++++ Passage provided
Here is an article I wrote for the print-only version of Tampa-based All-Star Wrestling’s September 2010 newsletter. Since the event occurred last weekend, I think it’s safe for me to post it here now.

Manager of Champions Surfaces at ASW!

Throughout his thirty years in the wrestling business, legendary manager and referee Bill Alfonso has acquired a reputation for knowing greatness.  From his debut in 1978 to his recent appearance at Total Non-stop Action’s highest bought pay-per-view, “Fonzie” has either officiated or stood in the corner of the best of the best.  During his time at Extreme Championship Wrestling, for example, Fonzie advised no less than “The Whole F’n Show” Rob Van Damm, “The Human Suplex Machine” Tazz, and the homicidal, genocidal, and suicidal madman Sabu.

On August 21st, without any advance notice, Fonzie visited Stroker’s Billiards and said hello to the stars of All-Stars Wrestling.  No matter how long they had been working in the squared circle, every wrestler in ASW stood humble to the man who called it “right down the middle”.

Following a lengthy discussion with ASW ownership, Fonzie announced he would put on his familiar whistle and help one lucky ASW star in their quest for championship gold.  Of course, ASW ownership opened up their wallets and their locker room to Fonzie.  After once again talking to the entire ASW roster, Fonzie surprised everyone by choosing to throw his support behind the most diminutive star in ASW, “The Dancing Machine” Bobby Fonta.

A few days after their initial meeting, Fonzie travelled to Orlando to sit down with Bobby to talk strategy.  As they strategized, fans from all over the world took to websites such as Wrestling911.com to discuss how Bobby Fonta went from afterthought to championship favorite. Fonzie even guaranteed that he had a plan for dealing with the notorious FXE, a group that has been a thorn in Bobby Fonta’s side for months.  First, however, they had to defeat the well-traveled veteran David Mercury.
++++++++
++++ Supplied material
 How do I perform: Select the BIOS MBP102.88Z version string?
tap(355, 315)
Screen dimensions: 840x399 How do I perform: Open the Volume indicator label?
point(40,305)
++++++++
What to produce
Answer these from the newsletter article above:
(a) On what date did Fonzie visit Stroker's Billiards?
(b) Which ASW star did Fonzie choose to support?
(c) To which city did Fonzie travel to sit down with that star and talk strategy?

Response for this exercise
(a) August 21st
(b) "The Dancing Machine" Bobby Fonta
(c) Orlando